Search code examples
urlfragment-identifierpercent-encodingurl-design

Why does Wikipedia use a modified percent encoding in their URL fragments?


I noticed that Wikipedia uses percent encoding for the path section of a URL, but converts the % character to . for the #fragment.

For example, on the Russian 'Russia' page, the URL for section 2 (История) is

http://ru.wikipedia.org/wiki/%D0%A0%D0%BE%D1%81%D1%81%D0%B8%D1%8F#.D0.98.D1.81.D1.82.D0.BE.D1.80.D0.B8.D1.8F

instead of

http://ru.wikipedia.org/wiki/%D0%A0%D0%BE%D1%81%D1%81%D0%B8%D1%8F#%D0%98%D1%81%D1%82%D0%BE%D1%80%D0%B8%D1%8F

Neither are valid HTML<5 tokens for an id/name as the token must start with [A-Za-z]. HTML5 currently states that you can use at least one of any characters apart from space (so you don't need to encode at all), but Wikipedia is not HTML5.

So, why has Wikipedia used this scheme?


Solution

  • One possible answer is cross-browser problems. Browsers are inconsistent in how they handle unicode, especially with URL fragments.

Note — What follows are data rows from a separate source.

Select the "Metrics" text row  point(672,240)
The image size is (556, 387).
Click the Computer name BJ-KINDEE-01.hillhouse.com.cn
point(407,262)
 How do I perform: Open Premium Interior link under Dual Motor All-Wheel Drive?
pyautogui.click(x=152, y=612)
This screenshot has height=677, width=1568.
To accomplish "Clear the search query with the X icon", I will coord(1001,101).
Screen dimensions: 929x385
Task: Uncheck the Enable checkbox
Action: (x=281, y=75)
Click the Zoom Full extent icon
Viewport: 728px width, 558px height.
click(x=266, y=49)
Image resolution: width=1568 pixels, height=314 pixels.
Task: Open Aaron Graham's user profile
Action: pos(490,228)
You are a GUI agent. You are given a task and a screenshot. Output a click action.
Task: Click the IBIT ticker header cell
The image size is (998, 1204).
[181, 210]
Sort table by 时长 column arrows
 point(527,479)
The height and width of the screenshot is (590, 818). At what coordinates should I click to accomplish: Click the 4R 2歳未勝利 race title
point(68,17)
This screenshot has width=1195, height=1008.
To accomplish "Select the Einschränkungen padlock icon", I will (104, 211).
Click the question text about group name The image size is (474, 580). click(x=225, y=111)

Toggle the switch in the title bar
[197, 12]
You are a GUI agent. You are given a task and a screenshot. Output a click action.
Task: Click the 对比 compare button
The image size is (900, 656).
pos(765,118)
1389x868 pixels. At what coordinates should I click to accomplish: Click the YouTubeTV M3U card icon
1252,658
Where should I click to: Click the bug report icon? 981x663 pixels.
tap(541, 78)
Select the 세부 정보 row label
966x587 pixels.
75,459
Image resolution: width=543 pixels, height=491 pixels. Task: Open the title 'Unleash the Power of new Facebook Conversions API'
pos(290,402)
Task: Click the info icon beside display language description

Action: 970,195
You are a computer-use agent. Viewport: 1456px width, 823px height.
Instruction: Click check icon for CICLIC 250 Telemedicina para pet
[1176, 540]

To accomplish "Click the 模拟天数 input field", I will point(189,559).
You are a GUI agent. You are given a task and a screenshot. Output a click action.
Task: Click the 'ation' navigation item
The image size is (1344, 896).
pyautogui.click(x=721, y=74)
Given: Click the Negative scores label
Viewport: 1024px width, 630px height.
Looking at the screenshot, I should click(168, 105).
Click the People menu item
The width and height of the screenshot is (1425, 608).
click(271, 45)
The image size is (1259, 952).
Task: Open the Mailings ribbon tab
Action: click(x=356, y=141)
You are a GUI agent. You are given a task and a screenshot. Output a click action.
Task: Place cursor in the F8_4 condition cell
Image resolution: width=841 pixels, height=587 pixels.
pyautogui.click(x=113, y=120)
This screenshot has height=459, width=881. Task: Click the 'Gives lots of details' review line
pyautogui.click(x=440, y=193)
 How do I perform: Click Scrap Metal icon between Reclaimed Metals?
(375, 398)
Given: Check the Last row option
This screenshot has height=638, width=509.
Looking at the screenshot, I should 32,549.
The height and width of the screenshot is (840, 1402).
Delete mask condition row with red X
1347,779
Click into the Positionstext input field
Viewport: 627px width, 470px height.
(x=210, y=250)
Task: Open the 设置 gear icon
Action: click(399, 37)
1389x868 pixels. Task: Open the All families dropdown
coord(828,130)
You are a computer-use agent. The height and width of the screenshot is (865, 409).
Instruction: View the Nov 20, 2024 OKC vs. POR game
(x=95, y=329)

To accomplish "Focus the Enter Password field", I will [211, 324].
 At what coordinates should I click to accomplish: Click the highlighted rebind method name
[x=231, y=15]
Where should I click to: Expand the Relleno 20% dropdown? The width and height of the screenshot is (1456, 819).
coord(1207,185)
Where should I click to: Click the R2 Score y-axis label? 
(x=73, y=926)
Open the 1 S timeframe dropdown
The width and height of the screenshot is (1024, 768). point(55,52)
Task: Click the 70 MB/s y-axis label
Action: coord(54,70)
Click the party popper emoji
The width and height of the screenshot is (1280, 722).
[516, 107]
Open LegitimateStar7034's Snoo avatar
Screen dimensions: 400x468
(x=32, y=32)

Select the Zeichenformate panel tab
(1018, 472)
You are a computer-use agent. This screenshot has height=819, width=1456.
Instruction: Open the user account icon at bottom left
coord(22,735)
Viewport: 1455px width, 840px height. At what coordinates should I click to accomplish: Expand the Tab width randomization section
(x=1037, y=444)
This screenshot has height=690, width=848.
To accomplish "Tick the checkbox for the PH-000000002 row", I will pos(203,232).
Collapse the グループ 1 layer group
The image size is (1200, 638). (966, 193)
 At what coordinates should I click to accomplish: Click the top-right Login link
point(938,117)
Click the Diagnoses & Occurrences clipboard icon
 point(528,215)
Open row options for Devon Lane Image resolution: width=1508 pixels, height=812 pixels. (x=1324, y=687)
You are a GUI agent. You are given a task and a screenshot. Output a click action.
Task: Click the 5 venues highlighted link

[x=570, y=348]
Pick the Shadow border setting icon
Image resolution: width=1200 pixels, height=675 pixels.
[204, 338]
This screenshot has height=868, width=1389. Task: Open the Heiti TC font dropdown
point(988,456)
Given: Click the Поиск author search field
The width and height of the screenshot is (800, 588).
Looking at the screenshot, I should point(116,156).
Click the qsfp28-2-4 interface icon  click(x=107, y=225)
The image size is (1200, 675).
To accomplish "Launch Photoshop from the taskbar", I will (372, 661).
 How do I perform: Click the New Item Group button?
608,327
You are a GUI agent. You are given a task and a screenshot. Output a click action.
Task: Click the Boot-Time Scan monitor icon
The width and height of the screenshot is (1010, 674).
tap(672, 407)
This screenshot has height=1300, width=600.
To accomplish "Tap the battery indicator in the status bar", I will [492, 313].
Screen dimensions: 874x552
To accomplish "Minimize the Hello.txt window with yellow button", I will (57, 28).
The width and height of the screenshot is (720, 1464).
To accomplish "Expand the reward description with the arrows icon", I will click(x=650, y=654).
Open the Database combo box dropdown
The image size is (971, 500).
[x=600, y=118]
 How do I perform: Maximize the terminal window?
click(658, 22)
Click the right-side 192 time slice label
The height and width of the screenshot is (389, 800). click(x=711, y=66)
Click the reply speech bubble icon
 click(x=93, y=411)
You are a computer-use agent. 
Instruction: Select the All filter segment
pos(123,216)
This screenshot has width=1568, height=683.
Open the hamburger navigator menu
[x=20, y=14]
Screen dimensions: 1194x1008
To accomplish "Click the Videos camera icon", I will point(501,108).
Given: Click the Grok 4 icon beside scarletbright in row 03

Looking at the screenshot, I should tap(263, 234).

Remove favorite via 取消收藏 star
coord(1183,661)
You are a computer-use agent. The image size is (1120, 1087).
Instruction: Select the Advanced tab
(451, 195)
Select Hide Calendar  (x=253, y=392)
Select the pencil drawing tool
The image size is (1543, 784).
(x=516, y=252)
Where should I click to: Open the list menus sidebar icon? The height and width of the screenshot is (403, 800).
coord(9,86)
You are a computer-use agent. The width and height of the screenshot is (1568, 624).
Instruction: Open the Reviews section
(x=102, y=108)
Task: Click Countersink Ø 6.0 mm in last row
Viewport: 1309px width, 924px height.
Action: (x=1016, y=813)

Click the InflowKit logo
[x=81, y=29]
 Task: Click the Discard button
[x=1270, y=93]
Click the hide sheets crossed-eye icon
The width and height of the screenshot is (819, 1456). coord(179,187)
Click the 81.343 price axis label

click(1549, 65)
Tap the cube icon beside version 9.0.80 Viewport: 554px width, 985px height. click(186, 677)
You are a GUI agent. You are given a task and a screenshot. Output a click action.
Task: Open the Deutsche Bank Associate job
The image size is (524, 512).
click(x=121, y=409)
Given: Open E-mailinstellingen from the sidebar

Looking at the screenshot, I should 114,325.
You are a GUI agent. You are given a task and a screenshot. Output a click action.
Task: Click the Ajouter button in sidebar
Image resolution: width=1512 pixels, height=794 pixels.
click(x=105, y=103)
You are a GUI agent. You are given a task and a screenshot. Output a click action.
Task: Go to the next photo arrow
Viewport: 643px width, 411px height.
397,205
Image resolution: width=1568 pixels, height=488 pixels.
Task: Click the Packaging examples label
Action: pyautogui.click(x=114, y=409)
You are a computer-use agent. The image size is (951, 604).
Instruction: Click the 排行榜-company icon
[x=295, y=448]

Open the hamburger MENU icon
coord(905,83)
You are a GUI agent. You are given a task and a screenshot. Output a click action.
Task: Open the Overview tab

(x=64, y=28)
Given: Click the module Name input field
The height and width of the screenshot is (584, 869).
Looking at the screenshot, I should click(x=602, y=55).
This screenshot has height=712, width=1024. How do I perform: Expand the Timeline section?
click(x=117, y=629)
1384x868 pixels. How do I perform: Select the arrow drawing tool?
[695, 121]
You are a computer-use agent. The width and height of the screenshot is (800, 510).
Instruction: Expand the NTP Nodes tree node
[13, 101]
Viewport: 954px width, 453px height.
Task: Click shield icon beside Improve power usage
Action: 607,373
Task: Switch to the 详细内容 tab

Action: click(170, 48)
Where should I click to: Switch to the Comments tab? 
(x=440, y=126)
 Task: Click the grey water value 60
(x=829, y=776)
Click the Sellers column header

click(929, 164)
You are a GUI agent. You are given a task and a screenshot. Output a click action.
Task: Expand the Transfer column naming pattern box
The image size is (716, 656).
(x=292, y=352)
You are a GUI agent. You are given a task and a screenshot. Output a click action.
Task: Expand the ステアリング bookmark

    For example, with the link

    <a id="foo" href="%D1%83%D0%BE%D0%BC%D0%B1%D0%BB%D1%8B">Уомблы</a>

    Browser      | Hover   | Location bar | href*   | path*
    ----------------------------------------------------------
    Chrome 19    | Unicode | Unicode      | Percent | Percent
    Firefox 13   | Unicode | Unicode      | Percent | Percent
    IE 9         | Percent | Percent      | Percent | Percent
    

    but with a fragment:

    <a id="foo" href="#%D1%83%D0%BE%D0%BC%D0%B1%D0%BB%D1%8B">Уомблы</a>

    Browser      | Hover   | Location bar | href*   | hash*
    ----------------------------------------------------------
    Chrome 19    | Percent | Percent      | Percent | Percent
    Firefox 13   | Unicode | Unicode      | Percent | Unicode
    IE 9         | Percent | Percent      | Percent | Percent
    

    href = javascript:document.getElementById('foo').href

    path = javascript:location.pathname after following link

    hash = javascript:location.hash after following link

    So Firefox will decode the fragment's percent-encoding to unicode when you ask for the hash, causing it to not match the id/name attribute's value. Note, this is only an issue in JavaScript; following links works fine.